Any set can be well-ordered; doesn't that imply $(0,1)$ has a smallest real number?

Question

I came across the above theorem ( also known as Zermelo's theorem) in real analysis. Since any set can be well-ordered so can the set (0,1) which means there must exist a least element of the set.

That number, say 'p' is either rational or irrational ( I don't think we have a third option here). If 'p' rational, then there must be an irrational number 'q' such that 0< q <p (The proof is trivial) Likewise, if 'p' is irrational then there must exist a 'q' such that '0< q <p'

Thus a contradiction and no such 'p' exists and thus (0,1) is not well-ordered.

What am I missing here?

Answer 1

The well ordering states:

For every set $S$ there exists some total order $\tilde{<}$ with the property that every non-empty set has a least element.

where I write $\tilde{<}$ to distinguish this order from any more common one. Note that the order is not intrinsic to the set - one can well order the rationals, for instance, by saying that, for rationals in lowest terms (with positive denominators), we define $$\frac{a}b\,\tilde{<}\,\frac{c}d$$ if $|a|+|b| < |c|+|d|$ or if $|a|+|b|=|c|+|d|$ and $a<c$. We could get loads of other orders by choosing any bijection $f:\mathbb N\rightarrow\mathbb Q$ and saying that $p_1\,\tilde{<}\,p_2$ whenever $f^{-1}(p_1) < f^{-1}(p_2)$ in the natural numbers - or, in fact, we could do this with any bijection from a set with a known well-order.

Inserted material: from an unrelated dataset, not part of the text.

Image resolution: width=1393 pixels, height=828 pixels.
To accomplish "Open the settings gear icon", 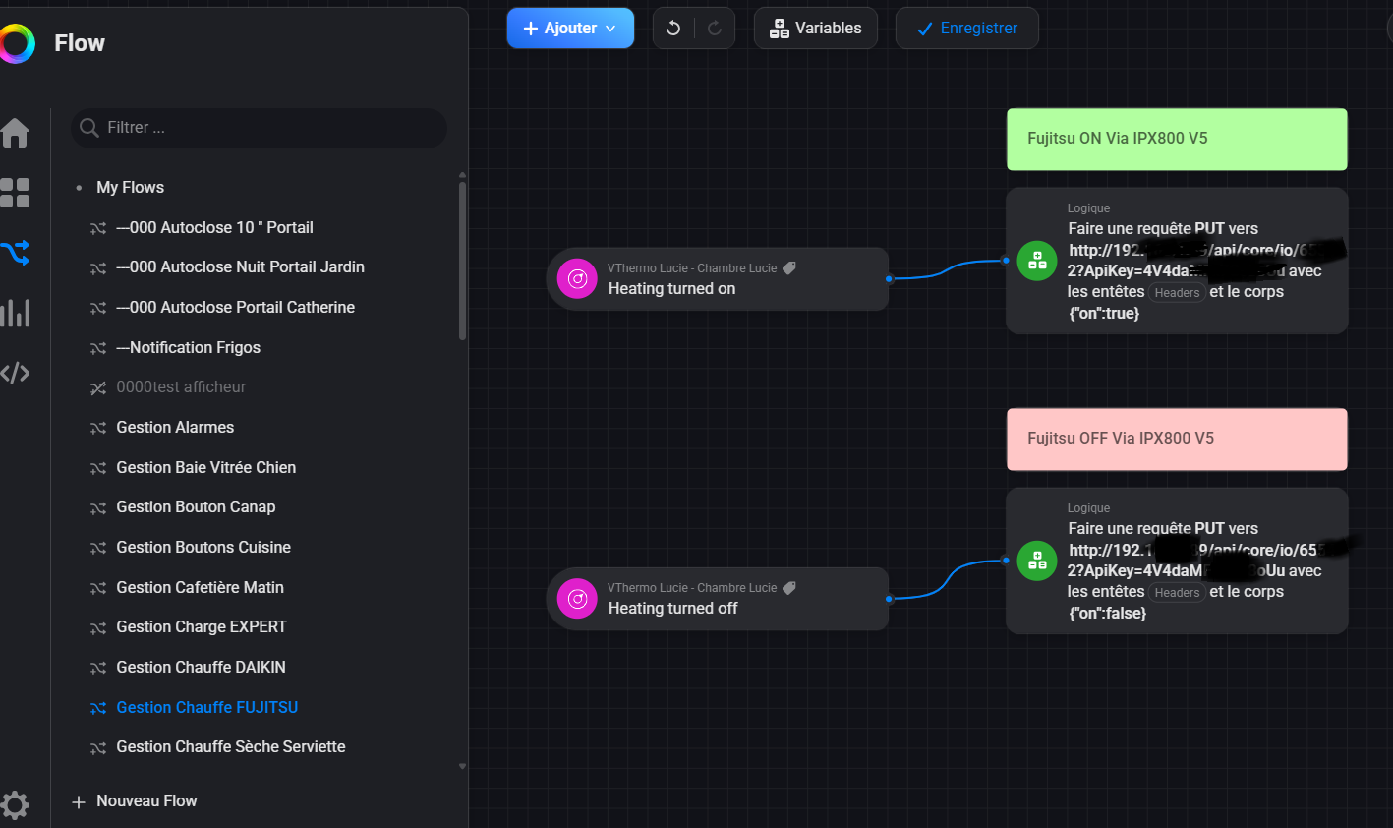I will tap(15, 804).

None of these would be the usual ordering on the rational numbers - since the usual order is not a well-order, as you prove. The confusion is that your proof regards $(\mathbb Q,<)$ as an ordered set - that is, a set with additional structure on it - whereas the well-ordering theorem regards $\mathbb Q$ itself - a set with no extra structure.

Said otherwise, you proved that $((0,1), <)$ is not a well order for a specific $<$. All the well-ordering theorem says is that there is some $((0,1),\tilde <)$ that is a well-order - so your proof really just rules out one possible order, but doesn't contradict the existence of some other order.

Answer 2

The key word there is "can". The statement "S can be well-ordered" means "There is an ordering on S that is a well-ordering". It doesn't mean "Every ordering of S is a well-ordering". The standard ordering of $\mathbb R$ is not a well ordering. Any well ordering of $\mathbb R$ will not correspond to anything resembling a "normal" ordering (and, in fact, claiming that $\mathbb R$ can be well ordered requires the axiom of choice, which means that no ordering can be explicitly stated).

There is a distinction between $\mathbb R$ as a set and $\mathbb R$ as a mathematical object. When we speak of the real numbers as a mathematical object, we are speaking of not only the set of real numbers, but also the structure associated with $\mathbb R$, such as addition, multiplication, and ordering. Zermelo's theorem says that sets can be well ordered. That means that if we take just the space of $\mathbb R$, and ignore the normal structure, we can apply another structure such that the resulting object is well ordered.